Try additional training or having an honest conversation first. If this doesn’t result in improvements, maybe it’s time to shake hands and break ties.
Downsize the Office Space
The slightly worn-out, yet still fairly accurate, phrase of “the new normal” encompasses remote work as the solution many businesses implement to keep their workforce on the payroll while also cutting costs. If your profits have plummeted, but you still have large office expenses every month that bleed your account dry, consider moving into a smaller space.
With most of your employees now regularly working remotely, you could do quite nicely with a smaller space. In fact, that will likely result in significant savings. Moving is never easy, we know, but it may be the quickest and the most painless way of getting your expenses under control.
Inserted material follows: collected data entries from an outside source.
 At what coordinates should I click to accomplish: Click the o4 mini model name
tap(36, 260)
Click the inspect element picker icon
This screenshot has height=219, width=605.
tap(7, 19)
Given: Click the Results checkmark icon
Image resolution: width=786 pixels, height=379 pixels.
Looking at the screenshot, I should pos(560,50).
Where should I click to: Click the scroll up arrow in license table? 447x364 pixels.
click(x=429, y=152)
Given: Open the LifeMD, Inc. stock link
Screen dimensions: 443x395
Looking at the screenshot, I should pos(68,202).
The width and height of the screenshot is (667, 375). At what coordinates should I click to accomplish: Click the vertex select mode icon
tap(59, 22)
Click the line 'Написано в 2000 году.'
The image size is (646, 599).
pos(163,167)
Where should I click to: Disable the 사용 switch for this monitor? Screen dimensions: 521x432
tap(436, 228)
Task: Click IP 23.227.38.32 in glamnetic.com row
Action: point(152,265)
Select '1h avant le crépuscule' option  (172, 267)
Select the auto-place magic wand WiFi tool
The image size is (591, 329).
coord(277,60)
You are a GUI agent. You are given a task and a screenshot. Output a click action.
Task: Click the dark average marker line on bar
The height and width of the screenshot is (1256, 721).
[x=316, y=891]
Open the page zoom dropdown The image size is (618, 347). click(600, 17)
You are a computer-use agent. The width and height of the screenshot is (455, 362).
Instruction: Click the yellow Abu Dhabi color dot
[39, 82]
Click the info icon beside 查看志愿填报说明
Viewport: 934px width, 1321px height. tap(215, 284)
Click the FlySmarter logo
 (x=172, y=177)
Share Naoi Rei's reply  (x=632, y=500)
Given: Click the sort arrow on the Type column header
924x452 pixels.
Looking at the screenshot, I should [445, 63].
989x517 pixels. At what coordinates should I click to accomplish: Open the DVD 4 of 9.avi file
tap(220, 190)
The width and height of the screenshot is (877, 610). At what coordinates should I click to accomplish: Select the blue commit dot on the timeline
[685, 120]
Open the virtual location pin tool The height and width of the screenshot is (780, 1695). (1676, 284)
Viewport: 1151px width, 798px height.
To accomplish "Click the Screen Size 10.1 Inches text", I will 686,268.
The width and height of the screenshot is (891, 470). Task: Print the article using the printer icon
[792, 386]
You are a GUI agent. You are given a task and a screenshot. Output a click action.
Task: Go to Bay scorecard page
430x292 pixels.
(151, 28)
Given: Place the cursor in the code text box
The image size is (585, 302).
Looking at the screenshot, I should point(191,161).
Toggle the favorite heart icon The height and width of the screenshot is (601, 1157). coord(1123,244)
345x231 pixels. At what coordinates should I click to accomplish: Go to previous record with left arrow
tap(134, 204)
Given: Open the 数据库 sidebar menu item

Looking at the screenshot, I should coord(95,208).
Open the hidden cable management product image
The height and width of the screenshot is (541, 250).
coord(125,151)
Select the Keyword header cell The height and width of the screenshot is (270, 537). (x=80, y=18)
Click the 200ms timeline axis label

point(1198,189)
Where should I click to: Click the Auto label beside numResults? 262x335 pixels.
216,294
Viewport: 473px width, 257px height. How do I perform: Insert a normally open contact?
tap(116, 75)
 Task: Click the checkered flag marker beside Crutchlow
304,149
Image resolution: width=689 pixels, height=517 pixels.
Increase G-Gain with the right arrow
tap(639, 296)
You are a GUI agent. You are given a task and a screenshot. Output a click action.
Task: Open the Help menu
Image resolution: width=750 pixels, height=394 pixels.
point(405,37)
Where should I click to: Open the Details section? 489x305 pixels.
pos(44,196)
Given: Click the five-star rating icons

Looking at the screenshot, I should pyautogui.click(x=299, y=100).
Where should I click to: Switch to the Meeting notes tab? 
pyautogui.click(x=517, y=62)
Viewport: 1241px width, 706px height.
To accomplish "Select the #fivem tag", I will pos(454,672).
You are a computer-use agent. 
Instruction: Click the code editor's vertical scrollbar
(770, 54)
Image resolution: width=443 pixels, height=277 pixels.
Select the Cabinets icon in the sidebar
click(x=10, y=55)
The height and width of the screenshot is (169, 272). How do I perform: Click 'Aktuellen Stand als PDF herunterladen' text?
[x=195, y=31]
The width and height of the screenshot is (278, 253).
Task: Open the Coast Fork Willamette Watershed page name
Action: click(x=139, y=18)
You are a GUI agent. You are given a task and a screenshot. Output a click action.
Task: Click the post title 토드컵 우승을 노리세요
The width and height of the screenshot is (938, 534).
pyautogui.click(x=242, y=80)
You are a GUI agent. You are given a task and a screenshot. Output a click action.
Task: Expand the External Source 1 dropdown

That way, you can funnel the money that used to be needlessly wasted on unused office space into marketing that new product you’ve been working on for so long.
Or, you could redo that webshop that has become your largest sales channel to make it even more attractive.
Eliminate Unnecessary or Cost-Ineffective Assets
Even a stagnant, unused asset is not a zero-sum game. It costs you just by depreciation alone.
You almost certainly have some assets you could do away with — and would be far better off without.
They may be costing you in maintenance and insurance fees, or you use so rarely that it would be more cost-effective to outsource or rent when the need arises.
Do you have vehicles and machinery rusting away, storage spaces sitting there empty, or expensive IT equipment and software that are now outdated?
The best thing you can do in that situation is to take stock and conduct a comprehensive asset inventory.
That will help you assess where there is room for downsizing. Take everything from lifecycle costs to predicting future maintenance costs and depreciation into account.
Then, when you gather the data, make the best out of it. Eliminate what is useless, sell what can be of use to someone else, or rent what you are not currently using, but that nevertheless may be useful down the line.
Make sure that these assets at least cover their own maintenance so that you can eliminate the costs of keeping them.
Focus on Improving High-Profit Products & Services
Regardless of the number of products or services in your portfolio, some of them will always be performing better than others. You may feel that they are objectively both equally good, but the market has spoken.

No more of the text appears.